Finalmente, é inútil qualquer mudança na Previdência que não leve em consideração as projeções para o mercado de trabalho nas próximas décadas. Essa proposta do governo vai na exata direção contrária do que há de mais moderno em termos de política social: a Renda Mínima. Ou, como se fala em inglês, Universal Basic Income, UBI. Trata-se de simplificar a burocracia e dar dinheiro diretamente para os cidadãos. Em vez de um monte de programas para combater a pobreza, um chequinho todo mês.
É a discussão do momento nos círculos mais informados, da direita, da esquerda, do libertário Vale do Silício à vanguarda futurista-socialista da Europa. Está sendo testada, de diversas maneiras, em diversos lugares do mundo. Em vez do governo pegar o imposto que o povo paga, e emprestar a juro amigo para os empresários "gerarem emprego", a Renda Mínima ataca o problema direto na veia. Do berço ao túmulo. Uma graninha garantida que garante sua sobrevivência, e não muito mais que isso. Quer algum luxo, tem que trabalhar.
A Terra vai ganhar dois bilhões de pessoas nas próximas três décadas. Com a tecnologia destruindo empregos no ritmo atual, há quem diga que metade –metade! – dos empregos que existem hoje não existirão em 2050. Simplesmente não vai ter gente suficiente na força de trabalho para bancar os aposentados.
Isso não precisa ser um problema, e precisa ser uma solução. Se computadores e máquinas fazem o trabalho, melhor pra gente – SE, e esse se é a chave, esse ganho de produtividade for dividido de maneira equânime entre todos nós, e não concentrado nos bolsos dos donos do capital. Eles não vão abrir mão de lucros cada vez maiores, claro. Se dependesse dos donos do dinheiro e do poder, não teria sido nem abolida a escravidão, muito menos existiria voto, salário mínimo etc. e tal.
É utopia? Bem, o Brasil vai pagar esse ano mais de R$ 500 bilhões em juros. Se em vez disso, a gente pegasse essa grana e dividisse igualmente por 205 milhões de brasileiros, cada um levaria R$ 2440 por ano, uns duzentos reais por mês. Parece pouco? É mais que o Bolsa Família, que comprovadamente tirou milhões de pessoas da miséria.

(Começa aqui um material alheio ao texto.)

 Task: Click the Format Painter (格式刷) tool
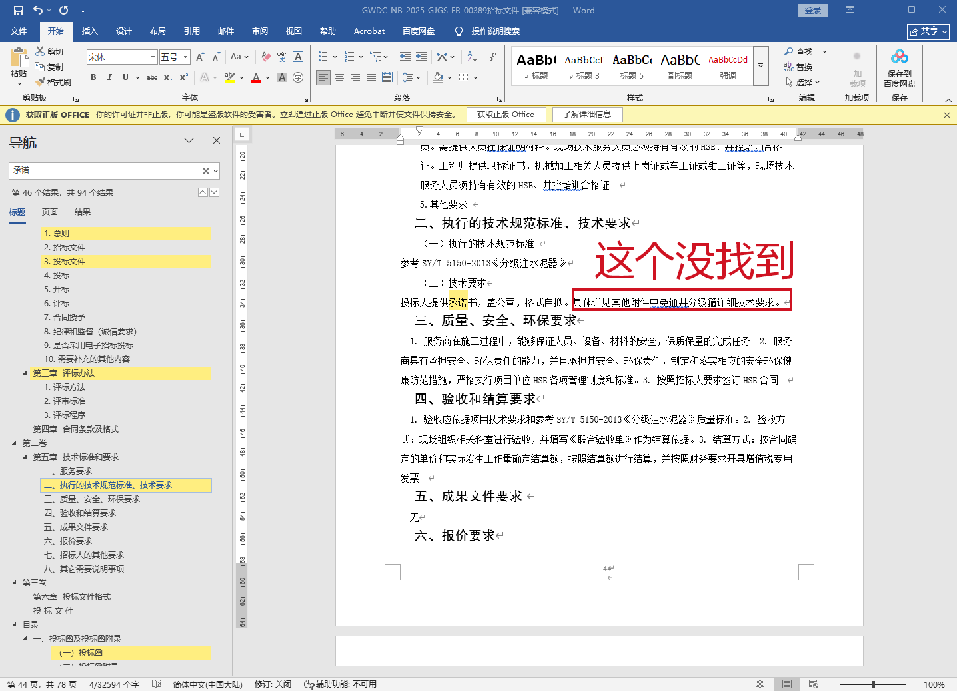click(x=54, y=82)
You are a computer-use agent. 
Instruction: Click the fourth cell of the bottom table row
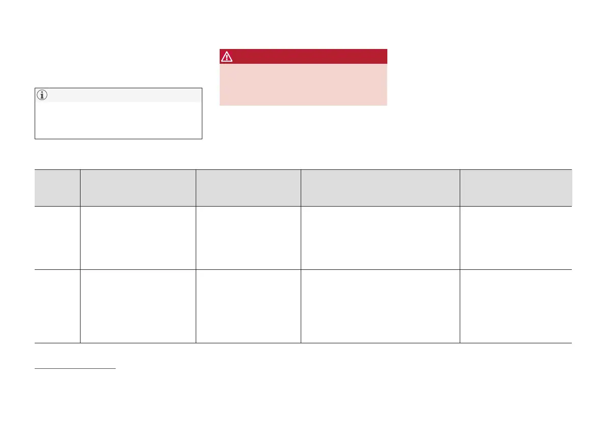[380, 306]
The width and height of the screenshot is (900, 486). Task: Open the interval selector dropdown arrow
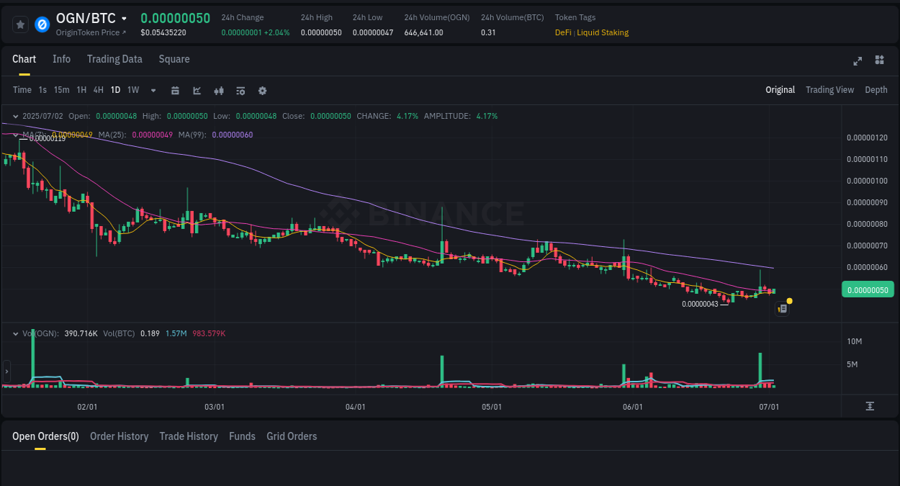(152, 90)
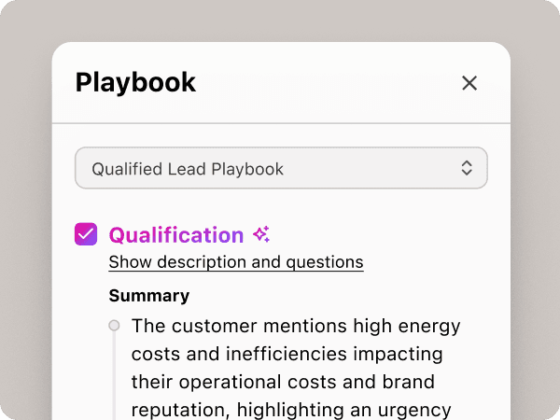Select the Qualification section heading
This screenshot has width=560, height=420.
[x=175, y=234]
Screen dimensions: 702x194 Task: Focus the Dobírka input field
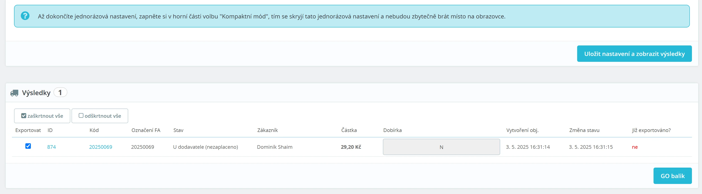441,147
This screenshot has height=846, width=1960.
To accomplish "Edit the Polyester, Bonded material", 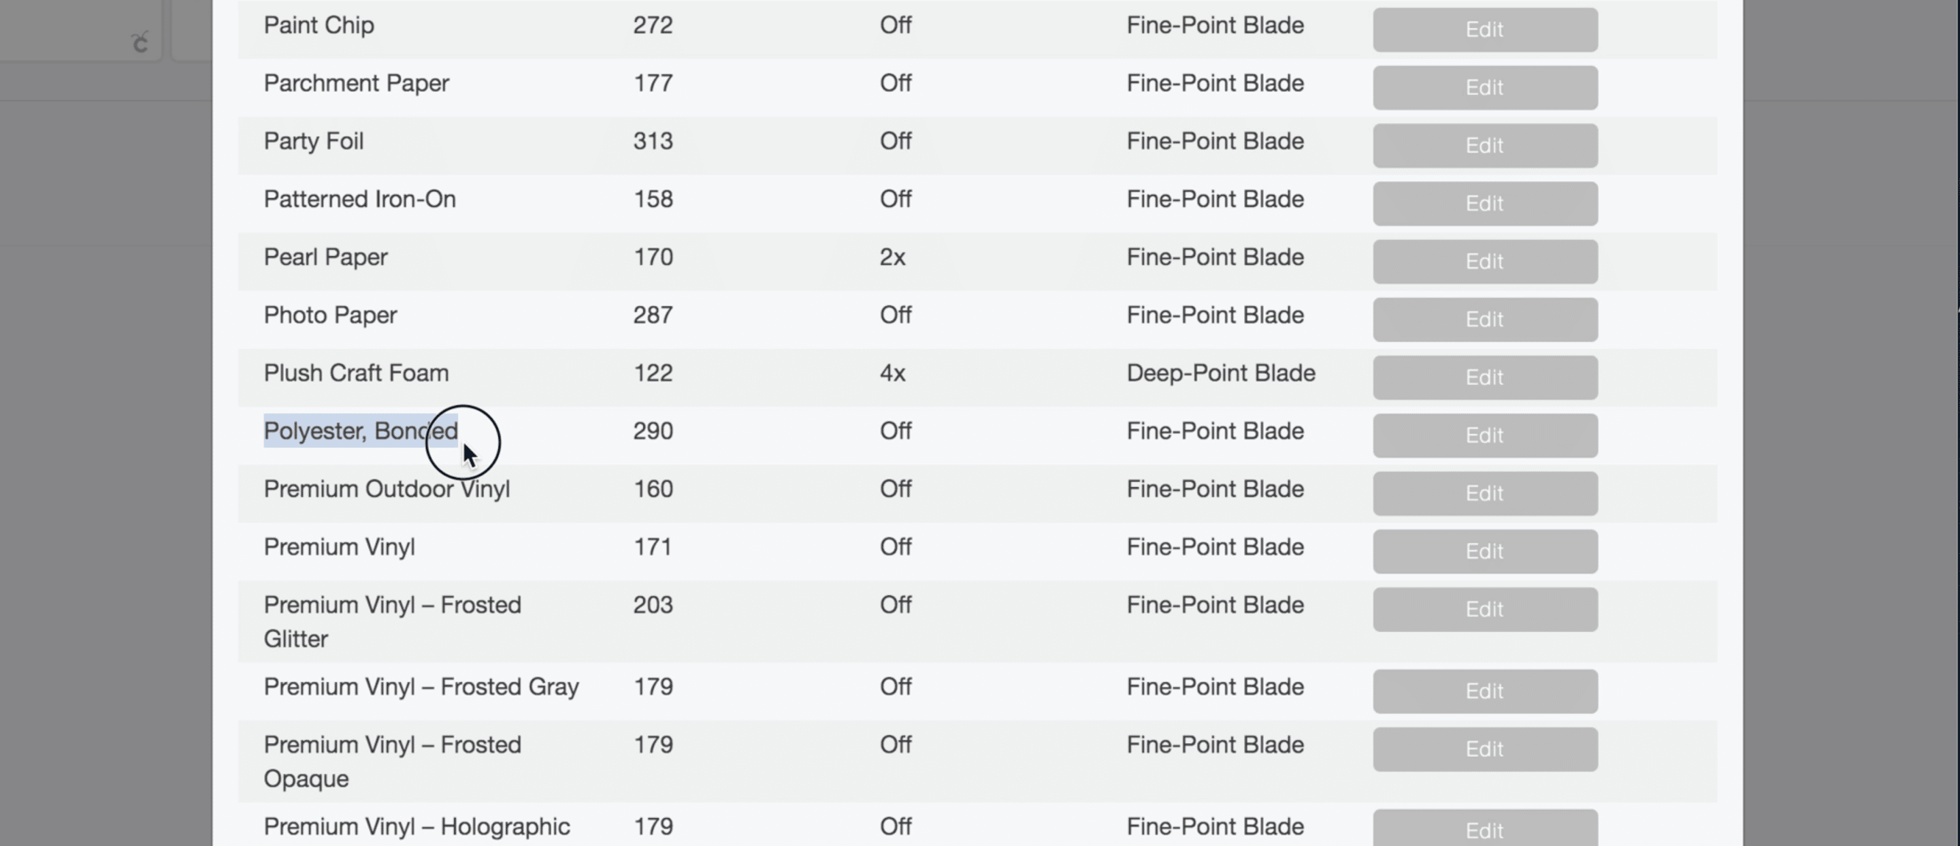I will [x=1484, y=435].
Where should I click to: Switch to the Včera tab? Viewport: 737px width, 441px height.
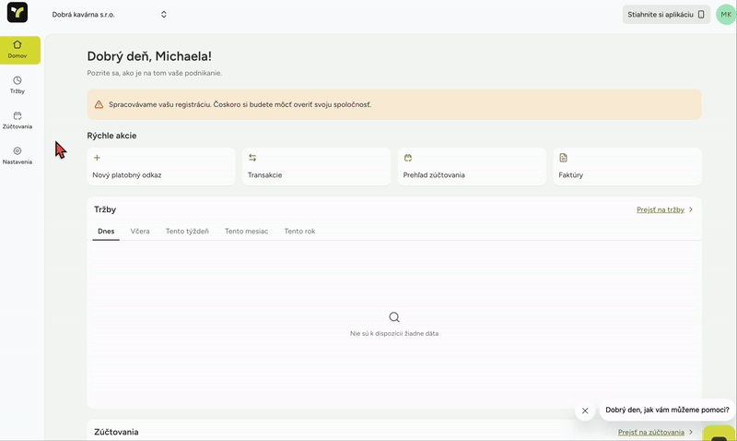[x=140, y=232]

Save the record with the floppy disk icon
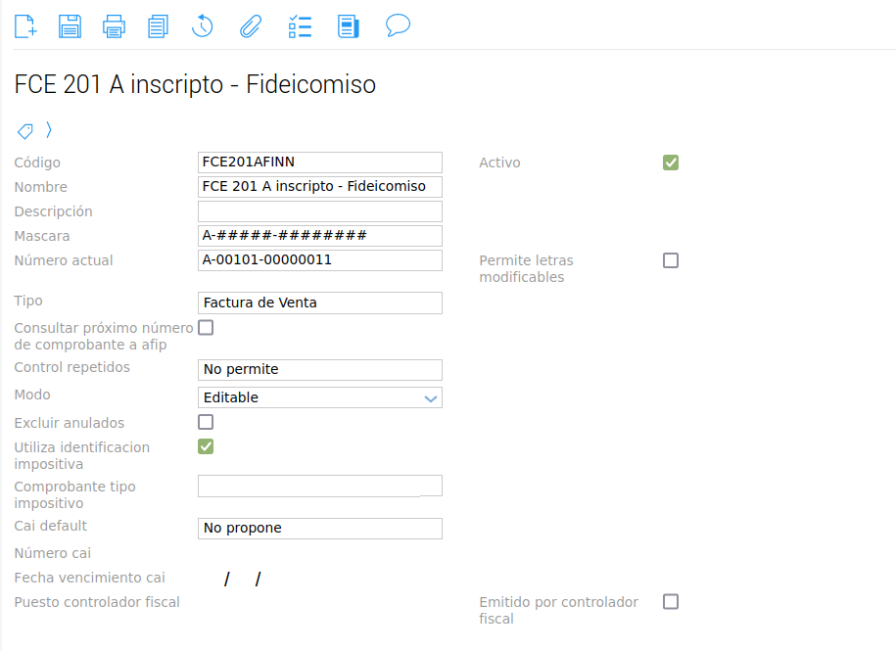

Vamos olhar de outra maneira. O salário médio do brasileiro é menos de dois mil reais. O salário mínimo é R$ 937. E de cada três aposentados, dois ganham isso, o mínimo, R$ 937. Então o impacto de um programa de Renda Mínima como esse seria gigantesco. E seria para todos os brasileiros, inclusive crianças. Em uma família de quatro pessoas, somaria quase dez mil reais por ano!
Estamos muito longe de tomarmos para nós os recursos públicos, que são nossos por direito? O sábio lá dizia que toda jornada começa com um primeiro passo. “Direito” não é uma coisa que possa ser dada. Direito é sempre conquistado, tomado, arrancado na marra. E é seu enquanto você conseguir defende-lo. Os brasileiros têm pouquíssimos direitos, e o governo de Michel Temer quer tirar esse pouco que temos. Resistir e derrotar a proposta de Temer é só o primeiro passo. Avançar para um novo modelo, de Renda Mínima, é o passo seguinte e necessário.